El traslado del centro de Ahmedabad hacia sus suburbios marca un cambio significativo en la práctica de Studio Saransh. La decisión respondió tanto a la falta de espacio en su sede anterior como al deseo de alejarse del ritmo acelerado de la ciudad. El nuevo campus del estudio, titulado Oasis, se implanta en un amplio terreno abierto con el objetivo de redefinir el espacio de trabajo a partir de una relación estrecha entre arquitectura, paisaje y vida cotidiana. El proyecto propone un entorno laboral que favorece la creatividad y la colaboración mediante espacios flexibles en constante diálogo con la naturaleza.
El acceso se sitúa en la esquina sureste del terreno y obliga a recorrer a pie el último tramo desde el estacionamiento. El trayecto discurre junto a un muro de piedra irregular cubierto por buganvilias y conduce a un portal bajo y cubierto que funciona como umbral hacia el campus. Tras cruzarlo aparece un patio de grava sombreado por árboles de gulmohar que articula el ingreso al primer volumen construido. Este edificio está destinado a visitantes e incluye un pequeño pórtico y dos salas de reunión; una de ellas se abre hacia un patio secundario rodeado de vegetación que sirve como espacio de pausa durante encuentros prolongados.
El volumen de mayor escala se localiza al noroeste y alberga el estudio principal, donde se concentran las estaciones de trabajo, la biblioteca, el área de impresión y la muestra de materiales. El espacio se organiza en dos niveles: una nave a doble altura iluminada por una gran apertura orientada al norte y un entrepiso multifuncional destinado a reuniones informales, fabricación de maquetas o actividades colectivas. Este nivel se concibió con la posibilidad de ampliarse en el futuro para incorporar más estaciones de trabajo. El estudio y el bloque de despachos se conectan mediante un puente elevado y un sendero que atraviesa un espejo de agua en la planta baja.
Las distintas áreas del campus se articulan mediante pasarelas abiertas que obligan a los usuarios a salir al exterior durante el día, favoreciendo encuentros informales y una relación constante con el paisaje. La topografía modificada del terreno refuerza la escala íntima del conjunto y organiza el patio central, donde unos escalones a modo de anfiteatro miran hacia un estanque de lirios utilizado como espacio cotidiano de descanso.
La materialidad responde tanto al clima como a los recursos locales. Muros de basalto de gran espesor funcionan como barrera térmica frente al sol del sur, mientras que la estructura de acero se cubre con techos inclinados de lámina corrugada ensamblados sin soldaduras, lo que permite su eventual desmontaje y reutilización. Ventanas de doble acristalamiento reducen la ganancia térmica, mientras que la apertura de luz norte garantiza iluminación natural sin radiación directa.

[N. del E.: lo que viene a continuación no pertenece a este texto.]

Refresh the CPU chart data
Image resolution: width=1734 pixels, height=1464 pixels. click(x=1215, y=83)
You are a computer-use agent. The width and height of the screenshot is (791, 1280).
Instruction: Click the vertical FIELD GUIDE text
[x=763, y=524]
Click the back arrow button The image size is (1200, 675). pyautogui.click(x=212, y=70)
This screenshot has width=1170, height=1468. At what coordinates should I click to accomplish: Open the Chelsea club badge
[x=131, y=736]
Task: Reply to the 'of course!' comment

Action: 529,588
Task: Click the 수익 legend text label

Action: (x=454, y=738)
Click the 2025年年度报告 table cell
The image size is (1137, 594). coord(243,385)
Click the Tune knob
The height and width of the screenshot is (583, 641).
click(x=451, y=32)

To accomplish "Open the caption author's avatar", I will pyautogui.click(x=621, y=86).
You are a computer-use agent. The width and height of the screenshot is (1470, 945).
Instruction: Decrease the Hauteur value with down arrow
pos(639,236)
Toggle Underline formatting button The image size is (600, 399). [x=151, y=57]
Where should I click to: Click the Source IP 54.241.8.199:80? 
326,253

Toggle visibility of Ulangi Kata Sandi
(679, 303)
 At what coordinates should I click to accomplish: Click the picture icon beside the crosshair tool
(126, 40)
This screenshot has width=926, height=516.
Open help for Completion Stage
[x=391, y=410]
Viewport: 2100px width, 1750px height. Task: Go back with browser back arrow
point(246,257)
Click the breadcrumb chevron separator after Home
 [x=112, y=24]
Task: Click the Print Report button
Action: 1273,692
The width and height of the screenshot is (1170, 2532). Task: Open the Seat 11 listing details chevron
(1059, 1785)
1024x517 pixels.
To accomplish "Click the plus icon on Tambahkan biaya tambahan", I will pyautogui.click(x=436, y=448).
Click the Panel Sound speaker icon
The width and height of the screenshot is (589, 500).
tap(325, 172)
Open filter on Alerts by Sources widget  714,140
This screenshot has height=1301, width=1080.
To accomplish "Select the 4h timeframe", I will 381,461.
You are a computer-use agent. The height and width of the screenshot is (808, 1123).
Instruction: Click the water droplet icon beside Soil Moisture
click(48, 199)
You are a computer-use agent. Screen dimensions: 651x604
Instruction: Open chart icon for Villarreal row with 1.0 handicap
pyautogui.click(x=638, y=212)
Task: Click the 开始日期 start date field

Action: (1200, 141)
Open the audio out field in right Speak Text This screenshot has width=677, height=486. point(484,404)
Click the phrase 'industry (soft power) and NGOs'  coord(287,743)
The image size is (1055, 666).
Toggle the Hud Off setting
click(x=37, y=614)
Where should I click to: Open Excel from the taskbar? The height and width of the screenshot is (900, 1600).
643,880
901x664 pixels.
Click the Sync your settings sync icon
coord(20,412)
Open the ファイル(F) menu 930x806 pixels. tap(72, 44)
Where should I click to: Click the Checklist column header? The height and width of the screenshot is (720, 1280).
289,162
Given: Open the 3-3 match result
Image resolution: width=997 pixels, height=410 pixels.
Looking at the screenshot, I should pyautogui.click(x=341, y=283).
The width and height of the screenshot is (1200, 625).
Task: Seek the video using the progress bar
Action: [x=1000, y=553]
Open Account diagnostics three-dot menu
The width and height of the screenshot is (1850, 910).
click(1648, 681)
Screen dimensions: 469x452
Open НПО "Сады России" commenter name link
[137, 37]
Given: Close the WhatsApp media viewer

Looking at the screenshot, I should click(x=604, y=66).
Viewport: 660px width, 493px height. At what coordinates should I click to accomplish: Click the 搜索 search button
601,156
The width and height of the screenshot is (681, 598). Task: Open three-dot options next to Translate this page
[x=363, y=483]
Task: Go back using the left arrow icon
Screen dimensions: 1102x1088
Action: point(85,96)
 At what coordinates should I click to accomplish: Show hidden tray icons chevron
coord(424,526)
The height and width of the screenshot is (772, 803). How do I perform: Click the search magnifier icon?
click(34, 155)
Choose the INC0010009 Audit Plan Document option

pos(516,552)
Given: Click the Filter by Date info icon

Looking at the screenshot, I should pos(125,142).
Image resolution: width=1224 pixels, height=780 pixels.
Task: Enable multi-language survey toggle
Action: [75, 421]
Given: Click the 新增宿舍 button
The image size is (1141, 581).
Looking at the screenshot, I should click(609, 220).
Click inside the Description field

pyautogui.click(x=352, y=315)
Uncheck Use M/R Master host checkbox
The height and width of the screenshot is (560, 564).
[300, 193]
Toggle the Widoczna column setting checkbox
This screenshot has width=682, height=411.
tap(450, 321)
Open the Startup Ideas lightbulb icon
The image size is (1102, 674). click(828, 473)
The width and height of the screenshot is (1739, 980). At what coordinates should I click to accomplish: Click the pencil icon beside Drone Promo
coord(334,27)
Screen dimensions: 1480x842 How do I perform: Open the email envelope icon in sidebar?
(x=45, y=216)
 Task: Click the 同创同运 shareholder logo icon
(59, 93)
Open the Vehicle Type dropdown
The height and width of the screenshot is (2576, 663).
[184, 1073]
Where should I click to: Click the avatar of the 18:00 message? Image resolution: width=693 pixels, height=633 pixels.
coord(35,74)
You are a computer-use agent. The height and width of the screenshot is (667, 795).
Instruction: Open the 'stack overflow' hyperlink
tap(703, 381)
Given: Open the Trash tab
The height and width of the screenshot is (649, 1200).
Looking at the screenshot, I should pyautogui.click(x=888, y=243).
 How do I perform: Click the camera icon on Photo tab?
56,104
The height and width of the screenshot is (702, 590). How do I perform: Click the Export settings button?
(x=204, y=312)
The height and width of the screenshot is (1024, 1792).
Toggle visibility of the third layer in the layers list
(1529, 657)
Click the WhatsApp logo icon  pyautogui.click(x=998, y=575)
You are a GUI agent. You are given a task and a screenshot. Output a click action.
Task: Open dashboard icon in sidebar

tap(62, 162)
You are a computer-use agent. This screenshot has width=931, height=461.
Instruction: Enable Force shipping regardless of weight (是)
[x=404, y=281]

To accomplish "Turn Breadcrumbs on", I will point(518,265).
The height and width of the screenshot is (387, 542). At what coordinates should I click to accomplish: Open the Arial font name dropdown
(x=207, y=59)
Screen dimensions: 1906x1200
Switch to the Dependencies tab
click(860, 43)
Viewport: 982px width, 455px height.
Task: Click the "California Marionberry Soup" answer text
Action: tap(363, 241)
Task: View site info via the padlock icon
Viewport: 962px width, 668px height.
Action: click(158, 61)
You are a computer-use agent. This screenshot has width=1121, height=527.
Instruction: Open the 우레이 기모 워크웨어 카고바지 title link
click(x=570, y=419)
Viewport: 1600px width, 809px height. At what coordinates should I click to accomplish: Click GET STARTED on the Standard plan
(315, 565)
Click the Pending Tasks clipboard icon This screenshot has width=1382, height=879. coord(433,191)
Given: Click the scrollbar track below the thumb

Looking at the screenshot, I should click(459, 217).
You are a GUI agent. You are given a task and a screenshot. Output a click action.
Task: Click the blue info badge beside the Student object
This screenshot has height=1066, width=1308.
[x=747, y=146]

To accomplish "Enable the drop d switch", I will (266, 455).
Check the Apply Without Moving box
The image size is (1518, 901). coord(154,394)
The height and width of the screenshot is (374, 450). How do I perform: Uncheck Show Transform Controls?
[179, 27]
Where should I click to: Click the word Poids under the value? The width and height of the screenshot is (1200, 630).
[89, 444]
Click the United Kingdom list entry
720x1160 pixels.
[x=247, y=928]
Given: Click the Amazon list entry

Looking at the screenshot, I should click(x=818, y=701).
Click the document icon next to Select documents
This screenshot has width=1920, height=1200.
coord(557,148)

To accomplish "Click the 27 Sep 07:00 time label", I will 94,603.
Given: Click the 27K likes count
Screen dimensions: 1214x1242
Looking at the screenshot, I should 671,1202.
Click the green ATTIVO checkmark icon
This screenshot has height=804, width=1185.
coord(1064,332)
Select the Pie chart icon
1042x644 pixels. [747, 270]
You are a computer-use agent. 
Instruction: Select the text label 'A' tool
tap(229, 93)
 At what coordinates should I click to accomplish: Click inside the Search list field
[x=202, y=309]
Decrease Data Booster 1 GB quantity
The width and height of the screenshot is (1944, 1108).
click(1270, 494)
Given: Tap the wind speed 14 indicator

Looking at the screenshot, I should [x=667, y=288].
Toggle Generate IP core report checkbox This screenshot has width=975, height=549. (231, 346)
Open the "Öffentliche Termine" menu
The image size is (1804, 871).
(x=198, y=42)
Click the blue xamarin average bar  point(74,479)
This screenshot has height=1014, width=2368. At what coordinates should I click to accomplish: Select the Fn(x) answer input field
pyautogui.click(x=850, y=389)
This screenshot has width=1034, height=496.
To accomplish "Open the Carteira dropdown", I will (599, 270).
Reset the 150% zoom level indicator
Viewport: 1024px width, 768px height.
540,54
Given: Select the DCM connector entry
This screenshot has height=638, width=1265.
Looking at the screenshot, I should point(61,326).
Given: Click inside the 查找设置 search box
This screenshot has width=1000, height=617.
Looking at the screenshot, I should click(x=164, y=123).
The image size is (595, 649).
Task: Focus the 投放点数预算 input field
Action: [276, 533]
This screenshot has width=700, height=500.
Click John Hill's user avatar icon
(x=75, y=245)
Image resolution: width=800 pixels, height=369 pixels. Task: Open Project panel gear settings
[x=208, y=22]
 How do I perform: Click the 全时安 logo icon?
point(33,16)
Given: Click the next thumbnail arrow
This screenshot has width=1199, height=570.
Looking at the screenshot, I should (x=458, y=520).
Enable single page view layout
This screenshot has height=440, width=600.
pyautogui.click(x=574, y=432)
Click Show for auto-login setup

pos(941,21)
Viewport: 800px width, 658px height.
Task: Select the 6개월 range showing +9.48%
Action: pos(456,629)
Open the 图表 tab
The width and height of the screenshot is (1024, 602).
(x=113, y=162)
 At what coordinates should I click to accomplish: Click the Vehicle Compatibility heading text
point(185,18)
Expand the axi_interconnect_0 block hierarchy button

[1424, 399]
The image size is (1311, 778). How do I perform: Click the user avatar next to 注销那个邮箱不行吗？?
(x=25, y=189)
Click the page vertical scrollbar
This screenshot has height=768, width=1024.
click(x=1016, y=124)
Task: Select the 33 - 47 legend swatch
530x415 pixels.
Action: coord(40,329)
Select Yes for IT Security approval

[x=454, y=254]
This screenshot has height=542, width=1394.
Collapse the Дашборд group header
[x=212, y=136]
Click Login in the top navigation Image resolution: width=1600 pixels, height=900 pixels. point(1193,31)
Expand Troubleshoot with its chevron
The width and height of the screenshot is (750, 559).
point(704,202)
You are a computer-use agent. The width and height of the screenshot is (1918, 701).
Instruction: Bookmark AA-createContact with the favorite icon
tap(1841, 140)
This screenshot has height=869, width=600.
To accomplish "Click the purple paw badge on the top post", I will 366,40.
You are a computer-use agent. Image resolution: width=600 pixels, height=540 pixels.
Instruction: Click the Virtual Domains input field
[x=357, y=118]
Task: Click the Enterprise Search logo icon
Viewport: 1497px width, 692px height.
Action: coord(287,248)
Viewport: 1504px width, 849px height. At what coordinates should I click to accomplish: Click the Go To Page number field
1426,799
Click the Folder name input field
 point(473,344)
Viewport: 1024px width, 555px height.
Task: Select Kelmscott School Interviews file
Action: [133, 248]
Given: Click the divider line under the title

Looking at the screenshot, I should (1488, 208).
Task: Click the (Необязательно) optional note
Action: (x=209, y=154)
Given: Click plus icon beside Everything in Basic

El proyecto incorpora además estrategias ambientales básicas. Las cubiertas recogen el agua de lluvia mediante canaletas y cadenas pluviales que la conducen a un depósito de almacenamiento bajo el estacionamiento, mientras que la cubierta principal se diseñó con la inclinación necesaria para alojar paneles solares.
Inspirado en principios vernáculos de la arquitectura del oeste de la India, el conjunto combina patios, cubiertas inclinadas y materiales locales en una expresión contemporánea. El resultado es un campus donde arquitectura y paisaje se integran para construir un entorno de trabajo que equilibra colaboración, concentración y contacto cotidiano con la naturaleza.